Visual cortex plasticity: a complex interplay of genetic and environmental influences

Abstract

The central nervous system architecture is highly dynamic and continuously modified by sensory experience through processes of neuronal plasticity. Plasticity is achieved by a complex interplay of environmental influences and physiological mechanisms that ultimately activate intracellular signal transduction pathways regulating gene expression. In addition to the remarkable variety of transcription factors and their combinatorial interaction at specific gene promoters, epigenetic mechanisms that regulate transcription have emerged as conserved processes by which the nervous system accomplishes the induction of plasticity. Experience-dependent changes of DNA methylation patterns and histone posttranslational modifications are, in fact, recruited as targets of plasticity-associated signal transduction mechanisms. Here, we shall concentrate on structural and functional consequences of early sensory deprivation in the visual system and discuss how intracellular signal transduction pathways associated with experience regulate changes of chromatin structure and gene expression patterns that underlie these plastic phenomena. Recent experimental evidence for mechanisms of cross-modal plasticity following congenital or acquired sensory deprivation both in human and animal models will be considered as well. We shall also review different experimental strategies that can be used to achieve the recovery of sensory functions after long-term deprivation in humans.

Figure 1

Experimental paradigms that restore neuronal plasticity in adult life.

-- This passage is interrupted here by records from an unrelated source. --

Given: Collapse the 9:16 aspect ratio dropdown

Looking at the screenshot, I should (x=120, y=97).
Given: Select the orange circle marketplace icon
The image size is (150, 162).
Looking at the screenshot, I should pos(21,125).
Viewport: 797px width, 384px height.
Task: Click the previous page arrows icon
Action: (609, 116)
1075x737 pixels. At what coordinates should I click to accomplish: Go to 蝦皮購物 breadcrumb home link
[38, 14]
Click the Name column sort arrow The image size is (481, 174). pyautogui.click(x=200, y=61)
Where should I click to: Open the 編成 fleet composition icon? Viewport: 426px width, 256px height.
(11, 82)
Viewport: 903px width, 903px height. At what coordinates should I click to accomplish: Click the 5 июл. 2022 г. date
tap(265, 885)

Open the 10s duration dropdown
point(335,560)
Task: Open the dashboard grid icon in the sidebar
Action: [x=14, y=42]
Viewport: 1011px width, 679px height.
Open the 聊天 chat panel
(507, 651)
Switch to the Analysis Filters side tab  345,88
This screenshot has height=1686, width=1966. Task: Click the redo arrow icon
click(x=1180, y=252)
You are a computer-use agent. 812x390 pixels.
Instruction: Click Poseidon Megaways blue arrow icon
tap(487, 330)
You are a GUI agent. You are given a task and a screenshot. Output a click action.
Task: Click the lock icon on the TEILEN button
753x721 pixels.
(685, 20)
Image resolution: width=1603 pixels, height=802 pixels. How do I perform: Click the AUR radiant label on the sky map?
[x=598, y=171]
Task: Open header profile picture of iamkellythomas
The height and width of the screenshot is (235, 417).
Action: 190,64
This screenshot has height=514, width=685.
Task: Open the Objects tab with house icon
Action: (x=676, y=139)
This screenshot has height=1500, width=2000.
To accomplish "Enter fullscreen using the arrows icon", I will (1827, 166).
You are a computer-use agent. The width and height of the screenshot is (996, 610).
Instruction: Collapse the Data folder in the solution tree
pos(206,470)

Environmental enrichment [17, 81, 82], long-term fluoxetine administration [15, 16], visual deprivation by dark exposure [79, 80], food restriction [36], and IGF-1 treatment [83] are noninvasive experimental approaches that promote adult visual cortical plasticity by altering the balance of inhibition and excitation in the visual system. The potential for the reactivation of plasticity caused by some of these paradigms to promote the recovery of sensory functions after long-term sensory deprivation has been reported using amblyopia as a paradigmatic model [15, 36, 80, 81, 83].

Figure 2

The reinstatement of ocular dominance plasticity in adulthood is associated with signal transduction pathways that involve the enhanced action of either neuromodulatory projection systems (e.g., serotonin and acetylcholine) or IGF-1 signaling, which all set in motion physiological processes that modulate the inhibitory/excitatory ratio in favour of excitation [–17, 72, 73, 83]. A shift of the inhibitory/excitatory balance may directly activate intracellular mechanisms that eventually promote epigenetic modifications of chromatin structure (e.g., changes of DNA methylation patterns and/or posttranslational modifications of histones), which in turn allow for the expression of genes that act as downstream effectors of plastic phenomena in adult life. A pharmacological reduction of intracortical inhibition enhances plasticity while promoting the activity-dependent BDNF expression (unpublished data) and degradation of extracellular matrix (ECM) components that are inhibitory for plasticity [23]. BDNF-trkB signaling might upregulate the expression of additional genes associated with functional modifications in the visual cortex. Degradation of ECM components (e.g., CSPGs) may modify the inhibition/excitation ratio in the visual system. The interaction between BDNF-trkB signaling and ECM reorganization has yet to be explored. Continuous arrows represent established interactions between the molecular and cellular processes mentioned (boxes). Dashed lines represent interactions that remain to be ascertained.

Figure 3

Potential strategies for the treatment of human amblyopia in adult life. The recent findings that environmental enrichment [17, 81, 82, 137, 138], long-term administration of fluoxetine [15, 16], dark exposure [79, 80], food restriction [36], and IGF-1 signaling [83] all promote full recovery of visual acuity and binocularity in adult amblyopic animals, emphasize the potential of different pharmacological and/or behavioral interventions as complementary strategies for current therapies of human amblyopia in adult life. In particular, an enhanced sensory-motor activity together with a healthy diet planning, brief periods of visual deprivation by dark exposure, and pharmacological treatments (long-term antidepressant treatment or exogenous IGF-1 administration) may enhance plasticity by shifting the I/E ratio while increasing BDNF expression and epigenetic factors. These therapeutic interventions could be coupled to video game playing or computer-program-based training of the amblyopic eye in order to rescue normal visual functions after long-term sensory deprivation in humans.